Existing flexible robots are either soft (made of rubbery elastic elements), which makes them safe, or hard (made of rigid support structures), which makes them able to lift heavy loads. The team supported by this award seeks to create a new kind of semi-soft robot that leverage the benefits of both paradigms. The researchers will pursue fundamental research to provide needed knowledge in the design and control of robots with internal skeletons that can transition from liquid to solid metal.

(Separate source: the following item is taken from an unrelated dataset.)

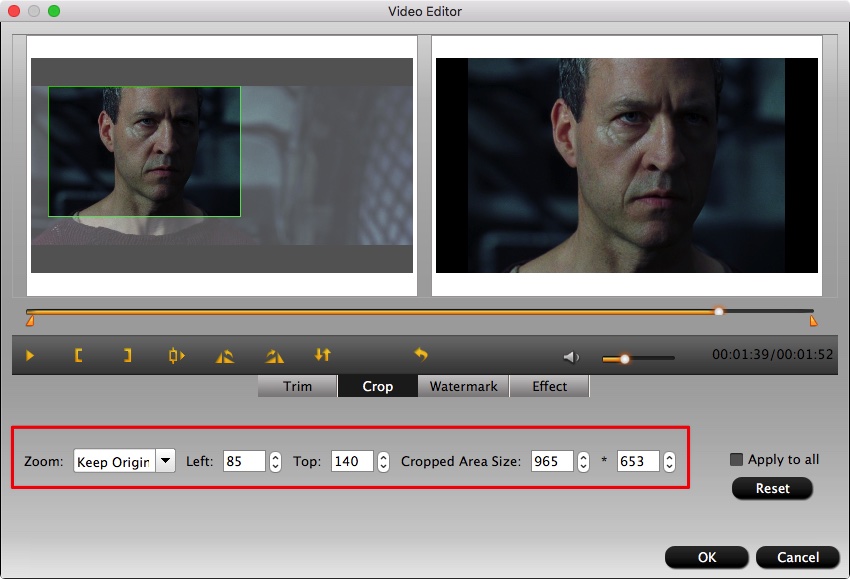Switch to the Trim tab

A semi-soft robot will be able to compress itself to pass through small openings, and then stiffen beyond, to manipulate its environment. Such a robot has the potential to benefit the U.S. economy and society with broad applications in infrastructure, manufacturing, disaster response, and medicine. This research involves several disciplines including mechanical engineering, mathematical modeling, control theory, computer science, and robot motion planning.
The research approach and associated outreach activities will help to broaden participation of underrepresented groups in robotics and positively impact engineering and computer science education.
Semi-soft robots will possess capabilities beyond existing robot designs via the phase transition of low melting point metal alloys, enabling the robot to control its stiffness from very soft (to deform through narrow openings), to very stiff (so that the robot can lift heavy loads and interact forcefully with its environment). These semi-soft robots will also have curved control tendons, endowing them with the potential to take on more complex shapes than current robots, which use straight control tendons.
However, scientific barriers remain before the potential of effective, controllable semi-soft robots is realized. This research will investigate the integration of the design, modeling, control, and motion planning of semi-soft robots. More specifically, the research team will (1) perform finite element modeling to understand the mechanical properties of a variety of low melting point alloy structure designs and their interaction with curved tendon actuation; (2) develop Cosserat Rod- and machine learning-based mechanical models of the robot; (3) investigate the use of resolved rates and model predictive control; (4) develop fast motion planning algorithms and a user interface that enables safe and accurate supervisory human control of the robot; and (5) validate these systems and concepts in simulated lung surgery.
This award reflects NSF's statutory mission and has been deemed worthy of support through evaluation using the Foundation's intellectual merit and broader impacts review criteria.